As even a non-knitter can probably tell, this hat is far more complicated than the brain hats.  In the March for Science Ravelry group and Brain Hats Facebook group, there’s much discussion regarding better ways to make these hats, so sufficient numbers can be made before the march.  The project breaks down into three primary tasks: (1) Creation of the skull cap, which is a straight forward and fast knit; (2) Creation of the i-cord, which isn’t difficult but is tedious and time-consuming; (3) Attaching the i-cord to the skull cap.  Since I’m lucky to have a number of local fiber friends, I e-mailed them all and asked if anyone was interested in working on this project together.

My friend Katie has knit caps.  As of last week, she’d finished 13 of them.  I’m sure she’s finished a few more since last week!  I am working on the i-cord for the brains.  To make this process easier, I procured an Embellish Knit i-cord maker (Amazon Affiliate Link).  It’s tough to find them now, even through Amazon, because they either have been or are being discontinued by the manufacturer.  I managed to scoop up three of them on clearance at my local Jo-anns.  I wind the yarn I’m working with onto a ball winder and leave it there while I crank the i-cord.

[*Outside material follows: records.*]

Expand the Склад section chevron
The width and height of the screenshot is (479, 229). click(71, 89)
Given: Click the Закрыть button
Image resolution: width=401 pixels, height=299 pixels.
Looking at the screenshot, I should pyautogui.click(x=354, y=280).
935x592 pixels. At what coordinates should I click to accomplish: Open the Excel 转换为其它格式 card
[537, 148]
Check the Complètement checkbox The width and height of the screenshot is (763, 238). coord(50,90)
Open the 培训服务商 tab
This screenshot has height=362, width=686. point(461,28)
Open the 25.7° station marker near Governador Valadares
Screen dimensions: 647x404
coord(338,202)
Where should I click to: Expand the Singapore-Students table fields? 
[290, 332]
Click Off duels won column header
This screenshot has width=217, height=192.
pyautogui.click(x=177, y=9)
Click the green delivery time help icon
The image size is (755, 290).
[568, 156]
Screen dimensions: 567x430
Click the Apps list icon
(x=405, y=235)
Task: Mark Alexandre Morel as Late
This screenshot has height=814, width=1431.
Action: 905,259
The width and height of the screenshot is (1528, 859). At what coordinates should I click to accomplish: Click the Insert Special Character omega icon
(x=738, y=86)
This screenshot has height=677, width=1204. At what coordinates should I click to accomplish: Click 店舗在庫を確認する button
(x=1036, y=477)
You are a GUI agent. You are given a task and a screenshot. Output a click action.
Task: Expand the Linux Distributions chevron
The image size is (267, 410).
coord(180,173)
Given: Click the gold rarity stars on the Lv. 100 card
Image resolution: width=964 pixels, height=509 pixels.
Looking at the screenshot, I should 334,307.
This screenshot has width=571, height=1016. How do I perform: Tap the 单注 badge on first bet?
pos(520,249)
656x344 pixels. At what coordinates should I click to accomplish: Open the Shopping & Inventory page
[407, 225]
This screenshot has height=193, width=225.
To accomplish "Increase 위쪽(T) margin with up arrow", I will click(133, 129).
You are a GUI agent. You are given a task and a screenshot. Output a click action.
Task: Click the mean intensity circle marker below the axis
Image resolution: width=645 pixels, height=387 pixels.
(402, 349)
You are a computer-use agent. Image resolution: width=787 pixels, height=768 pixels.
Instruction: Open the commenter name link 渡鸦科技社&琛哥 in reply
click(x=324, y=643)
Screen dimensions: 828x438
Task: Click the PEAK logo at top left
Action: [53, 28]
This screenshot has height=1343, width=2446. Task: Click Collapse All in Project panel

Keeping the working yarn cake on the ball winder helps in two ways.  First, the ball of yarn doesn’t hop around all over the floor while I’m working.  Second, the working yarn feeding into the Embellish Knit doesn’t get tangled with the finished i-cord coming out of the bottom of the machine.  The i-cord doesn’t just move straight down as you crank.  It tends to whip around in a circle and quickly become tangled with the working yarn unless you keep the two ends far apart.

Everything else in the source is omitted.